In diesem Zusammenhang empört es mich besonders, dass die von der Infrastruktur-Ministerin in die Wege geleitete Evaluierung der geplanten Straßenbauprojekte auf einen so enormen Widerstand stößt. Ja, Straßen, die vor 30 Jahren geplant wurden, sind angesichts der multiplen Umweltkrisen vielleicht wirklich nicht mehr zu bauen, das wird man sich doch noch genauer anschauen dürfen. LKWs als mobile Lagerhallen, Bestellungen auf Abruf, Billigtransporte rund um den Globus, sind vielleicht doch nicht mehr zeitgemäß. Darüber und wie man die nötige Mobilität aufrecht erhalten kann, müsste man angesichts der Lage doch dringend sprechen. Unser unerfahrener und sichtlich auch ungebildeter Kanzler allerdings beurteilt diese Überprüfung als Versuch zur Rückkehr in die Steinzeit. Er sollte sich die Szenarien schildern lassen, die der Menschheit bevorstehen, wenn wir die Klimaziele nicht erreichen und wenn die Böden weiter durch Straßen, überflüssige Einkaufszentren und unnötige Tourismus-Chaletdörfer versiegelt werden.
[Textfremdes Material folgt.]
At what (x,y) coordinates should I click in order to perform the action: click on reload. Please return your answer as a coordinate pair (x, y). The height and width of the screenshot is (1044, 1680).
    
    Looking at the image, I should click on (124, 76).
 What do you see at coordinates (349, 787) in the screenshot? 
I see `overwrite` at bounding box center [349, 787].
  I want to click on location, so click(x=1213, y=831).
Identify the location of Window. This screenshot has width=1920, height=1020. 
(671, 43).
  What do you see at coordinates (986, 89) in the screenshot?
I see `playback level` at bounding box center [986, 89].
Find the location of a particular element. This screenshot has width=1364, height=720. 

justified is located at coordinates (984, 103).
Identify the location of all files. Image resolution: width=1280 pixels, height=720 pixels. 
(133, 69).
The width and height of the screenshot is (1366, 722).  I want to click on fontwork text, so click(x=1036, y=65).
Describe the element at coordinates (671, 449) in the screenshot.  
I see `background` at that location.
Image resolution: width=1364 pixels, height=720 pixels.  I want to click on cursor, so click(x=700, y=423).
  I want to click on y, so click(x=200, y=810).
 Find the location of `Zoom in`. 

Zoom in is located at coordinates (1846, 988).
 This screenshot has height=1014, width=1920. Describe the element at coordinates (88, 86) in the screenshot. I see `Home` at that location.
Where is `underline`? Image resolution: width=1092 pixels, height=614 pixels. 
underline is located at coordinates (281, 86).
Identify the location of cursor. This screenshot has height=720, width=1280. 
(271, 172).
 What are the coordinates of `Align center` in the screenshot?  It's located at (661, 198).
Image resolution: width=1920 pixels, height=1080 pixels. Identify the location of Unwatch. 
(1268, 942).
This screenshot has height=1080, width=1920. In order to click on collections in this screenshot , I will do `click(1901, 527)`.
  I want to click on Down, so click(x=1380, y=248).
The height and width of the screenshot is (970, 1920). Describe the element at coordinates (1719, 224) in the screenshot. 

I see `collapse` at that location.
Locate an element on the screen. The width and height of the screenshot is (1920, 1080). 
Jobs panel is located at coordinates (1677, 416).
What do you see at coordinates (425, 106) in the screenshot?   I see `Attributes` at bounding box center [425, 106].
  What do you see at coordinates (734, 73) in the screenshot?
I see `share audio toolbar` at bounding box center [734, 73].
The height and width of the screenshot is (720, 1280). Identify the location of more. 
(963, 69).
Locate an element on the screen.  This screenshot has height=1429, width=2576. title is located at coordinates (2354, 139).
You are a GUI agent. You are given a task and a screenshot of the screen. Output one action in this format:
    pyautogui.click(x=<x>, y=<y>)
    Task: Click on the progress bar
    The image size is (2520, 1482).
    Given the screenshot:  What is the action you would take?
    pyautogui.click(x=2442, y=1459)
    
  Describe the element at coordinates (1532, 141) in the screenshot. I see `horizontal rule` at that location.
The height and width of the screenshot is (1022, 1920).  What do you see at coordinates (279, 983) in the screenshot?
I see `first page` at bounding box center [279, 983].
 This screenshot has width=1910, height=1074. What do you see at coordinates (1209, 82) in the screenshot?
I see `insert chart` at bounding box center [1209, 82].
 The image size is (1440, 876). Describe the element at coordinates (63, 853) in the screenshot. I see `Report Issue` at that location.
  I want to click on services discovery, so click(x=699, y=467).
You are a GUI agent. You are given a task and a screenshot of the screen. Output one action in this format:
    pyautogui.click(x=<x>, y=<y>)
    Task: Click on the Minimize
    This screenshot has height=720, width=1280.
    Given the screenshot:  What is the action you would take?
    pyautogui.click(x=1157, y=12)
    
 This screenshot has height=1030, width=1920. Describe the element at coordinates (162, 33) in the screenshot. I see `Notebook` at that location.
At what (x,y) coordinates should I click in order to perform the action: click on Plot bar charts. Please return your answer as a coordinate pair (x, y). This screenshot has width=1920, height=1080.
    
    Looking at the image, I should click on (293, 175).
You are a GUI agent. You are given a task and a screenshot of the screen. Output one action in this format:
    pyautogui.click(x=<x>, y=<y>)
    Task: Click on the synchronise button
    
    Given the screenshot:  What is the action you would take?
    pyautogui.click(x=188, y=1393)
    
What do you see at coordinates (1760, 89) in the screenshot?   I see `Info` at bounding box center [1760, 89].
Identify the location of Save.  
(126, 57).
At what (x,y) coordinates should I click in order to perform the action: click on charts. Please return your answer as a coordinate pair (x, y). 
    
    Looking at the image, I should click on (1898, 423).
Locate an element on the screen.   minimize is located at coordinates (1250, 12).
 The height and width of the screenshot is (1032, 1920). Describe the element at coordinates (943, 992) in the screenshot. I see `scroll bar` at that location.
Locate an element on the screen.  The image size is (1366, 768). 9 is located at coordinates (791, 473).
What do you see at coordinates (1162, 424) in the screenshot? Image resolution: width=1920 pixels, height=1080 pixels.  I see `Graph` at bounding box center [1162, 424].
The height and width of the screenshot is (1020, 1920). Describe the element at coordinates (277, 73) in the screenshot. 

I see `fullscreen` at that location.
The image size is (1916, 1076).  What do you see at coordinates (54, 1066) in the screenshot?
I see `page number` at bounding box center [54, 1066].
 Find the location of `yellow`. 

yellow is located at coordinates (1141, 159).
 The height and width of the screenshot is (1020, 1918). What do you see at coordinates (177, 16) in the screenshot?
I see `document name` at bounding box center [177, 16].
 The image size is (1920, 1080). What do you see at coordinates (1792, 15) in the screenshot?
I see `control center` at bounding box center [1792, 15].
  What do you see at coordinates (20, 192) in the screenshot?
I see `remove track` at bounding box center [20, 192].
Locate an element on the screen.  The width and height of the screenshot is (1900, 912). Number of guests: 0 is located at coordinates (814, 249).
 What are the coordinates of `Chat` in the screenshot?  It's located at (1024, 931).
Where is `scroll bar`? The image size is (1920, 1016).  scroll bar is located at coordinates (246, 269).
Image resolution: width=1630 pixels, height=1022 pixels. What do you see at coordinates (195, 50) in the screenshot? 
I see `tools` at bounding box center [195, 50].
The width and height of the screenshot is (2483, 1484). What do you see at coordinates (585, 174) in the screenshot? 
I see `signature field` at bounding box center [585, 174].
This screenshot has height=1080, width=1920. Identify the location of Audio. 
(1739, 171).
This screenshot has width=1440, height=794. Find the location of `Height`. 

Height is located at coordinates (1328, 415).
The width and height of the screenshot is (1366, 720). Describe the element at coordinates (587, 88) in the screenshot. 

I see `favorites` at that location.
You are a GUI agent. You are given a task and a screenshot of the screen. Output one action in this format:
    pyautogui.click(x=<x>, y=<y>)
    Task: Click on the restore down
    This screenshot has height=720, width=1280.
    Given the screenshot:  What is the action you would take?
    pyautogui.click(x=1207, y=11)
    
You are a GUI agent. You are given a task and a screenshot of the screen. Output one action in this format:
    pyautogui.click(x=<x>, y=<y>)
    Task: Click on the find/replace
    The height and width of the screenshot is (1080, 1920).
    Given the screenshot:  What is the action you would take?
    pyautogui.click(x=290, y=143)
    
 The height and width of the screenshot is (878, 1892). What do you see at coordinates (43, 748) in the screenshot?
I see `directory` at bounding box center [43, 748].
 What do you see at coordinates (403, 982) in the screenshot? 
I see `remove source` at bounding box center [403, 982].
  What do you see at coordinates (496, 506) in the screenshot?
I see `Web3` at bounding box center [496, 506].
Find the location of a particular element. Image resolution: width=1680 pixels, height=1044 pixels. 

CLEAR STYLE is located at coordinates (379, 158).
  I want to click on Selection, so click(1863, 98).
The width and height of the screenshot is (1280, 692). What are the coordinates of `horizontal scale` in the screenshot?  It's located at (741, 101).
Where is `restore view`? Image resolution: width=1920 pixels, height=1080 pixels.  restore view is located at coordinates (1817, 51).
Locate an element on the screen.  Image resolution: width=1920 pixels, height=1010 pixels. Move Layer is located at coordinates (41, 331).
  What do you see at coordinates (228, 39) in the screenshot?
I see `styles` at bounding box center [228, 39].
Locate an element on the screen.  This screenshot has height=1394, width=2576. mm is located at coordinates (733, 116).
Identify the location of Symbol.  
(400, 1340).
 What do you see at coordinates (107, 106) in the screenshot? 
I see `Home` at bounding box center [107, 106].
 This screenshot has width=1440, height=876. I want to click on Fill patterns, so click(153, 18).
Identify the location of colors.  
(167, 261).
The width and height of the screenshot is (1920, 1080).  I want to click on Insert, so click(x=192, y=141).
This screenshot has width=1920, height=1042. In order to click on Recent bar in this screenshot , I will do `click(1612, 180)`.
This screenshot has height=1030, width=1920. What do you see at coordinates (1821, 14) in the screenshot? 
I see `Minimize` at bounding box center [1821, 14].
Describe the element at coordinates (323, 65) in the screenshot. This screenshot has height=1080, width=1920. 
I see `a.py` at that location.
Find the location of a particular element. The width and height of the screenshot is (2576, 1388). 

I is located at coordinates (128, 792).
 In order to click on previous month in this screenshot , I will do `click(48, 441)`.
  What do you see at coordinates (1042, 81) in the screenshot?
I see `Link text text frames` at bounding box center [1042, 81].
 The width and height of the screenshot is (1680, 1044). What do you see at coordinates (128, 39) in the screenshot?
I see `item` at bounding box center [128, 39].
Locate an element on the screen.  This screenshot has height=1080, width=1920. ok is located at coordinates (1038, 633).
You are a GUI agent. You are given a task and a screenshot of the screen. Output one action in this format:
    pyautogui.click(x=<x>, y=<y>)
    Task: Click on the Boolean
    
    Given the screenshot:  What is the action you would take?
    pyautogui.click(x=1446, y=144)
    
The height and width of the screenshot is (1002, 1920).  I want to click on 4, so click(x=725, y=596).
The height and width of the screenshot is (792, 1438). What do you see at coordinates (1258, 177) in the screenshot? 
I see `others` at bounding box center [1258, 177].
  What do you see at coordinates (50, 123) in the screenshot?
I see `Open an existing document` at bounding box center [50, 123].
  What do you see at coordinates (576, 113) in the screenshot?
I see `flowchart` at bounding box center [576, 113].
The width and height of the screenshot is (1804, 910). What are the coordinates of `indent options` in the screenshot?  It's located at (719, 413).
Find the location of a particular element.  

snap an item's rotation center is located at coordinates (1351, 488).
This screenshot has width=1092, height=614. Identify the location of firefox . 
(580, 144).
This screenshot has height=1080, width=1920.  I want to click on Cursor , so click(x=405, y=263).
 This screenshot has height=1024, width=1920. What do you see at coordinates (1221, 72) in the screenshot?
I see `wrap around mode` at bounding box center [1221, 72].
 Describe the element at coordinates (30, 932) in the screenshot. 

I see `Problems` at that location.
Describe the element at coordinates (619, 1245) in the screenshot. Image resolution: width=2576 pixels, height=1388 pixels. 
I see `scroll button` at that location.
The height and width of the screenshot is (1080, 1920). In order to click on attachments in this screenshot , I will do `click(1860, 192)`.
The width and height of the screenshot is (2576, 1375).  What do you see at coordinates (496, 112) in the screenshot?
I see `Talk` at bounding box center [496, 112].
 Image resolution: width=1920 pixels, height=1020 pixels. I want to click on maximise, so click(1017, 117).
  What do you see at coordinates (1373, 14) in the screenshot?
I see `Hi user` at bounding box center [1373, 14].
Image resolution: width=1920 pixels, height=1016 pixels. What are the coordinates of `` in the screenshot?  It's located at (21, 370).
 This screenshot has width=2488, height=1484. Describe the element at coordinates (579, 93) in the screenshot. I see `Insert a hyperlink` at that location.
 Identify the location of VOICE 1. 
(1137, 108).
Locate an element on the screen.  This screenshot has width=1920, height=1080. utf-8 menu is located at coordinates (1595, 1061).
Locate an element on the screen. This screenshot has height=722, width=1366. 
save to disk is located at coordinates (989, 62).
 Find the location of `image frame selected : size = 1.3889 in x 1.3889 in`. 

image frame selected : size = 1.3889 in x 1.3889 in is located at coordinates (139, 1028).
Das wäre dann wirklich Steinzeit für die nachfolgenden Generationen.
Leider sind derzeit viele Menschen, die politische und wirtschaftliche Verantwortung tragen, noch einem Denken des Industriezeitalters des 20. Jahrhunderts verhaftet. Vielleicht sagt ihnen mal jemand, dass wir vieles von dem, was durch Container-Schiffe unsere Umwelt belastet, was durch raschen Transport jederzeit verfügbar ist, was durch Reisen an Zeit verschwendet wird, gar nicht brauchen. Solange wir Gebrauchsgüter, die lange halten können, nach kürzester Zeit wegschmeißen, weil wir mit ihnen umgehen wie mit kurzlebigen Verbrauchsgütern, handeln wir nicht auf der Höhe der Zeit. Wir brauchen viel weniger, aber bessere Waren. Das widerspricht allerdings den vordergründigen primitiven Vorstellungen von Wirtschaftswachstum, das kann die Werbewirtschaft nicht brauchen und das erspart uns den Einsatz von sehr viel Gehirnschmalz zur Umgestaltung auf ein nachhaltiges und Menschen- Um- und Nachwelt-gerechtes Leben. Aber unsere Konsum- und Wegwerfgesellschaft ist nicht zukunftsfähig, allein auf technische Innovation zu setzen, wie unser Kanzler es propagiert, wird nicht genügen. Da braucht es einen echten Wandel – aber das ist den Regierenden zu anspruchsvoll. Da reden sie lieber von Rückkehr in die Steinzeit und davon, dass die Klimakrise ohne Verzicht bewältigbar ist. Das „Neue Regieren“ der türkisen Regierungsmannschaft hat sich schon im ethischen Bereich als ziemlich altbacken erwiesen, aber jetzt offenbart es auch noch angesichts der Dringlichkeit von Veränderungen, die völlige Unfähigkeit, Neues zu denken und politisch in die Wege zu leiten.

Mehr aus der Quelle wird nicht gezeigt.